Let’s spend a couple of moments describing the test files. As you’ll see, different types of videos respond differently to various compression options. For this reason, if you’re working with different types of videos, you should create short test files and test each type. Here are the files that I tested in the examples below.

  • Tears of Steel—the Blender Foundation movie; mix of animation and live action video (mostly live action)
  • Sintel—Another Blender Foundation movie; all animation, but very lifelike rather than cartoonish
  • Big Buck Bunny—Yet another Blender Foundation movie; all animation, but more cartoonish than Sintel
  • “Screencam”—a screencam from the VQMT YouTube demo referenced above
  • “Tutorial”—a PowerPoint presentation with talking head video grabbed from a Udemy course on Multiple Screen Delivery
  • “Talking Head”—a simple talking head video of yours truly in my office
  • “Freedom”—Multicam concert footage (HDV/ AVCHD) of the fabulous Josiah Weaver at the Greensboro Coliseum
  • “Haunted”—footage from a trailer I shot with a DSL for the Haunted Graham Mansion

Let’s jump into our tests.

Custom Encoding or All Files the Same?

If you work with more than one file type, the first question you have to address is whether to encode them all using the same ABR group. This first test seems to indicate that the answer is probably not. To explain, for this test, I encoded the eight 720p test files in Handbrake using constant rate factor (CRF) encoding with a value of 19. Briefly, CRF encoding adjusts the data rate of the file to maintain a constant quality level. As you can see in the SQM column at the far right of Table 1, all of the videos range in quality from 95 to 99, which predicts that viewers would rate these videos as excellent. However, the screen-cam and tutorial videos achieved 99 percent quality level at 11 percent and 8 percent of the maximum data rate recorded in this test. In other words, you can encode these types of files at roughly 10 percent of the data rate of real-world video, and achieve the same quality level. Interestingly, with most encoders, once you choose a target data rate for these types of files, the encoder will deliver that rate, even though it could deliver the same quality at much lower data rates.

objectivet1

Table 1. Data rates required for specified CRF levels. 

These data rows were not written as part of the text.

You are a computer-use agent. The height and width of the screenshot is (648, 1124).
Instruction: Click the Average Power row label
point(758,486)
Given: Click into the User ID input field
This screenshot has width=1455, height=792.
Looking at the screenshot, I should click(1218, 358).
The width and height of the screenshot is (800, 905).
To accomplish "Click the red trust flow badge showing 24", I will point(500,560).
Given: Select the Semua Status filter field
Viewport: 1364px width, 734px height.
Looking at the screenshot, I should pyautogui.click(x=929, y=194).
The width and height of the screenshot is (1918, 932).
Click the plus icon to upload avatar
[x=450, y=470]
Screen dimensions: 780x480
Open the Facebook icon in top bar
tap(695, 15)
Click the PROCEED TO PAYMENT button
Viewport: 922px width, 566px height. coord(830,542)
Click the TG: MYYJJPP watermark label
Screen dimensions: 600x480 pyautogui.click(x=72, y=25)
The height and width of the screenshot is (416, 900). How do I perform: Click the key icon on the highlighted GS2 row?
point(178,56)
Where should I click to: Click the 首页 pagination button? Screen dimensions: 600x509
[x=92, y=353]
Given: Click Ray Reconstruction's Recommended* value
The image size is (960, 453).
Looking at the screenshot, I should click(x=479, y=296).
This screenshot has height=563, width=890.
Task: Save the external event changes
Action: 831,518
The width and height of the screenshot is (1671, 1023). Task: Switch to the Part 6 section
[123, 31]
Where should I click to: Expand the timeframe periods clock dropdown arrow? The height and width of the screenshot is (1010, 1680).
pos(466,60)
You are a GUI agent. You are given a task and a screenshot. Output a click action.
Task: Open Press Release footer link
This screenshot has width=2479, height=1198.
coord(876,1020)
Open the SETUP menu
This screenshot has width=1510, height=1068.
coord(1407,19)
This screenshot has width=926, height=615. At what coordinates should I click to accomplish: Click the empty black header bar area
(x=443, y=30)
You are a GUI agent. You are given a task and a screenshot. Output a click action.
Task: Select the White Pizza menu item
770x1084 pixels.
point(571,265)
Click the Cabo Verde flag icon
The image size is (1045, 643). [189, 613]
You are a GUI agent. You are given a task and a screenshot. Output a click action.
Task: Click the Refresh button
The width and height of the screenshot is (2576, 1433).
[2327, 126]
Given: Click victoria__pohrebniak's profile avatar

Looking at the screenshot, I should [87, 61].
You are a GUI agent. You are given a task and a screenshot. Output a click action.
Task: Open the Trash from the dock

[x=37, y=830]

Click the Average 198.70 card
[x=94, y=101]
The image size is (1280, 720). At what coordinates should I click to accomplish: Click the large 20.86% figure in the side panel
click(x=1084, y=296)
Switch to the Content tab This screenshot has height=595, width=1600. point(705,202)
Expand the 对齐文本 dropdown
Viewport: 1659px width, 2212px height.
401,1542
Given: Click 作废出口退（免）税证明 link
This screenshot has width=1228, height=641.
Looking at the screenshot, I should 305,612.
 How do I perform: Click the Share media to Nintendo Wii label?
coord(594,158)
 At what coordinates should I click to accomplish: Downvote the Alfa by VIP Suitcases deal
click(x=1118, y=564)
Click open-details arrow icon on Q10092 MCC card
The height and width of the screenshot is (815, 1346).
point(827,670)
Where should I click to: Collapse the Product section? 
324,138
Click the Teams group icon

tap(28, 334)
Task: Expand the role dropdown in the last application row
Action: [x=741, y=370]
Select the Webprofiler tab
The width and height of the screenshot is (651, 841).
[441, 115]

Note that Tears of Steel and Sintel were both produced and encoded at 24 frames per second. To compare their data rates to the other 30 fps files in the test, you’d have to add 20 percent to their data rates, which boosts their comparable data rates to around 4,800Kbps. This compares to 2,559Kbps for Big Buck Bunny, which was produced at 30 fps. The takeaway here is that simulated real world animations, such as Sintel, encode like live action videos, while more cartoonish animations, such as Big Buck Bunny, are a different class that might be able to support a much lower data rate and still achieve the same quality level.